Brasília – A Primeira Turma do Supremo Tribunal Federal (STF) julga nesta terça-feira, 16 de junho, a acusação de coação no curso do processo atribuída ao deputado cassado Eduardo Bolsonaro (PL-SP). O ex-parlamentar, que se encontra nos Estados Unidos, pode ficar inelegível caso seja condenado.
Entenda a acusação
A Procuradoria-Geral da República (PGR) denunciou Eduardo em maio, apontando que ele teria agido junto ao governo de Donald Trump para criar ambiente de instabilidade e ameaças contra ministros do STF e contra o Brasil. Segundo a PGR, o objetivo era impedir a condenação do ex-presidente Jair Bolsonaro na investigação sobre a tentativa de golpe de 2022.
O crime de coação no curso do processo se configura quando há uso de violência ou grave ameaça para favorecer interesse próprio ou de terceiros contra autoridade envolvida no caso. A pena prevista é de um a quatro anos de prisão.
Composição e rito
O caso é relatado pelo ministro Alexandre de Moraes, que integra a Primeira Turma ao lado de Cristiano Zanin, Cármen Lúcia e Flávio Dino (presidente do colegiado). São necessários três votos para condenação ou absolvição.
A sessão começa com a leitura do relatório de Moraes.

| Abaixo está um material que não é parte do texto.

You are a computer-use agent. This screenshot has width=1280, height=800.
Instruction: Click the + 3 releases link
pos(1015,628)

Em seguida, a PGR dispõe de até uma hora para sustentar a acusação, seguida pela Defensoria Pública da União (DPU), que representa Eduardo Bolsonaro por ele não ter indicado advogado. A defesa pede a nulidade do processo por supostos vícios formais ou a absolvição por falta de provas.
Pontos apresentados pela PGR
Para o Ministério Público, provas documentais confirmam que Eduardo:
- Divulgou nota em que Donald Trump anunciava tarifa de 50% sobre exportações brasileiras, classificando o julgamento de Jair Bolsonaro como “caça às bruxas” e exigindo seu fim;
- Concedeu entrevista relatando atuação para a imposição das tarifas e convocando a elite brasileira a apoiar pressões sobre Moraes;
- Agradeceu aos Estados Unidos após a suspensão de vistos de oito ministros do STF e fez novas ameaças à Corte;
- Mencionou, em mensagens com Jair Bolsonaro, a necessidade de alinhar discursos para não “enterrar algumas ações” em andamento nos EUA;
- Promoveu articulações que resultaram em sanções financeiras ao ministro Moraes, impostas pelo Departamento do Tesouro norte-americano, com base na Lei Global Magnitsky.

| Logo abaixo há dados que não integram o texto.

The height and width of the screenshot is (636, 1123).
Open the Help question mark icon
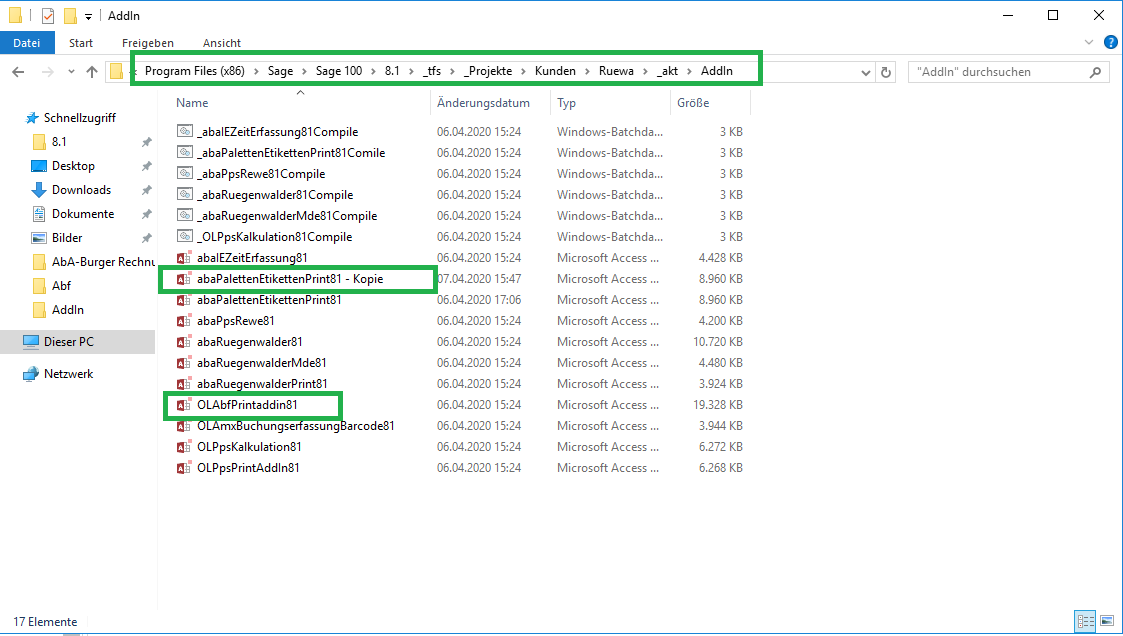pos(1110,43)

Segundo a PGR, Eduardo usou ameaças de sanções estrangeiras como “moeda de troca ilícita” para tentar interferir no processo judicial, gerando prejuízos a setores da economia brasileira após a sobretaxa aplicada pelos EUA.
Argumentos da defesa
A DPU sustenta que Moraes é parte interessada, pois figura como vítima na denúncia, o que, no entender da defesa, anularia o processo. Alega também citação irregular por edital, já que Eduardo estava no exterior e deveria ter sido notificado por carta rogatória. O órgão afirma que o réu não teve oportunidade de apresentar sua versão e que suas declarações estariam protegidas pela liberdade de expressão e pela imunidade parlamentar, além de não haver prova de dolo específico para coagir julgadores.
Não há tempo limite para a leitura dos votos. Caso condenado, além da pena prevista, Eduardo Bolsonaro poderá ficar impedido de disputar eleições.
O julgamento prossegue nesta tarde, e o resultado pode ser proclamado ainda hoje, dependendo da extensão dos votos.